Dawid Kubacki komentuje zwycięstwo Polaków w Willingen

Polscy skoczkowie po raz drugi tej zimy wygrali zawody drużynowe rangi Pucharu Świata. Po triumfie w Wiśle, tym razem nasi rodacy nie mieli sobie równych na Muehlenkopfschanze (HS145) w Willingen. W składzie ekipy trenera Stefana Horngachera była m.in. Dawid Kubacki, który w trzeciej grupie uzyskał 120,5 oraz 135 metrów. W wieczornych kwalifikacjach 28-latek wywalczył 17. pozycję.

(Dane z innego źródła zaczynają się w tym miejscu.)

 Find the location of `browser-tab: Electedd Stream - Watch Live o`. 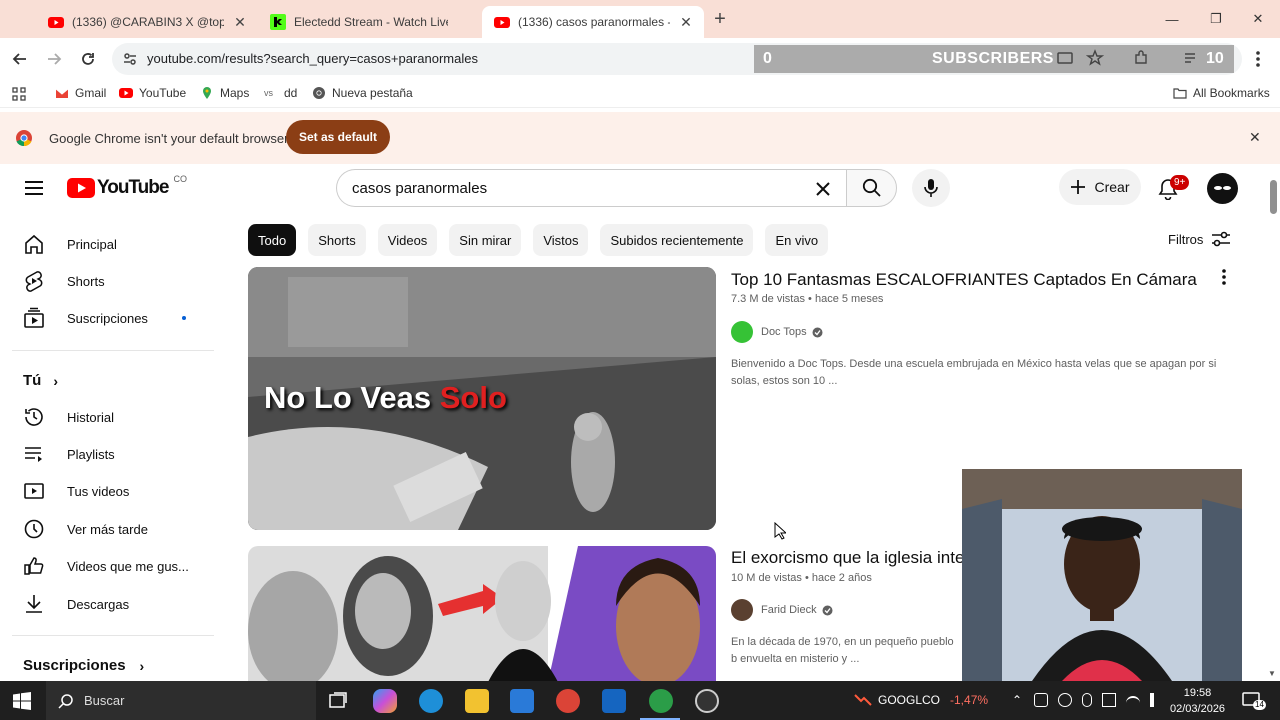

browser-tab: Electedd Stream - Watch Live o is located at coordinates (370, 22).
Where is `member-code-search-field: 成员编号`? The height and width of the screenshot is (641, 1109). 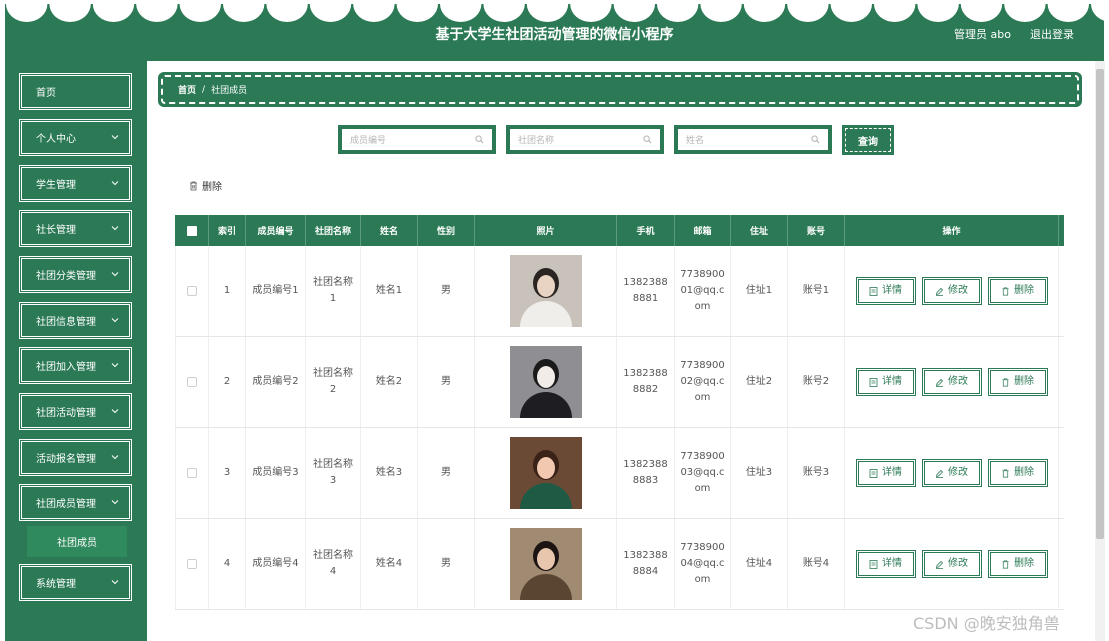 member-code-search-field: 成员编号 is located at coordinates (417, 140).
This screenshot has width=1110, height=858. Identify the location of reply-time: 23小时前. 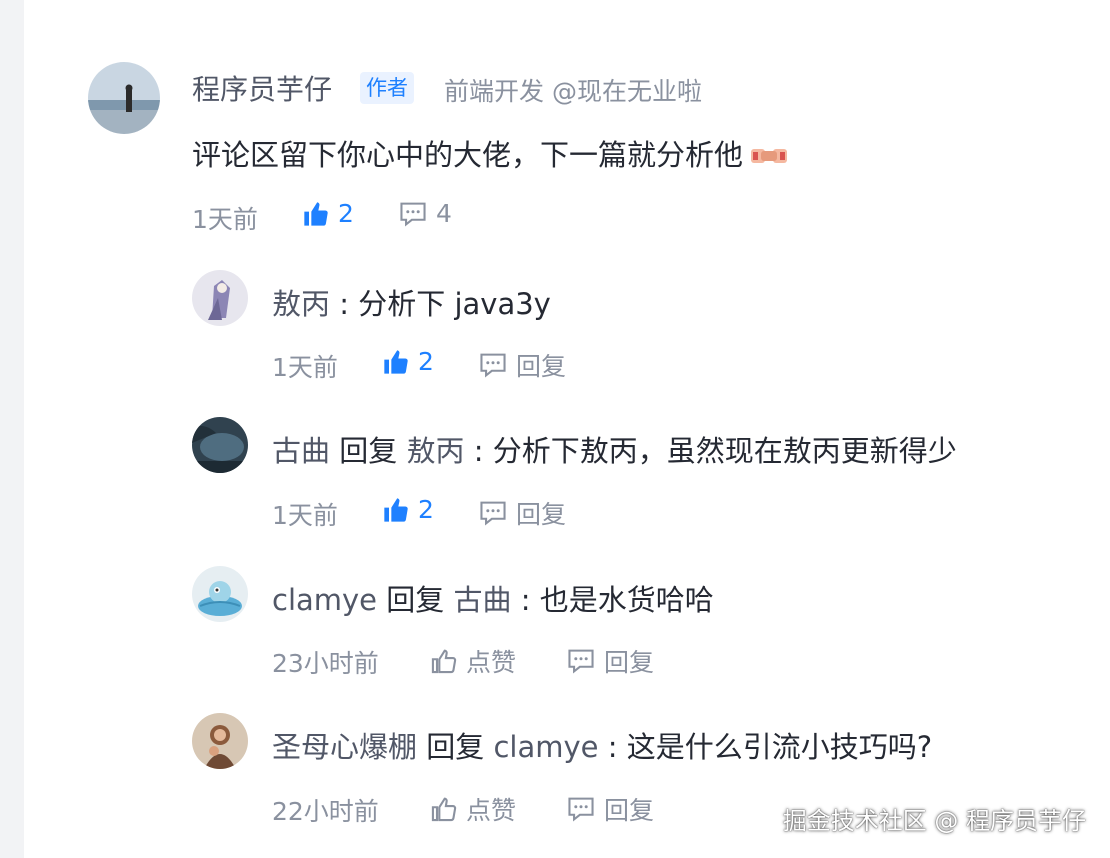
(326, 664).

- Dostrzegam niedoskonałości w tym dniu. Moje skoki nie były wymarzone, gdyż pojawiły się drobne błędy. Będę musiał nad tym popracować w sobotę, ale był to niewątpliwie udany dzień. Stanęliśmy na najwyższym stopniu podium. Co prawda w pośpiechu, ale stanęliśmy. A kwalifikacje? W miarę udane. Chyba nie wylosowałem zbyt dobrego losu do warunków, natomiast ogółem było w porządku.

Jak Kubacki ocenia skok z pierwszej serii konkursowej, gdy zaledwie 120,5 metra i tak było najlepszą próbą całej rundy? - O tym fakcie dowiedziałem się dopiero przed kwalifikacjami, więc byłem trochę zdziwiony. Temu skokowi też trochę brakowało. Warunki nie były łatwe, ale dało się jeszcze kilka metrów ugrać. Błędy jednak na to nie pozwoliły i to jest ta nutka piątkowego niedosytu.

- Świetne skoki kolegów z drużyny, gdy czeka się na swoją kolej na górze, bardzo cieszą. Mamy świadomość, że dają nam przewagę nad rywalami w zawodach. Dzisiejsza sytuacja z kwalifikacjami po konkursie była nietypowa, ale wydaje mi się, że nie ucierpieliśmy na tym. Wiadomo, nie było euforii z wygranego konkursu, bo każdy miał w głowie, a trener przypominał, że jest jeszcze jeden skok, do którego trzeba się przygotować. To niewątpliwy minus w takim programie zawodów.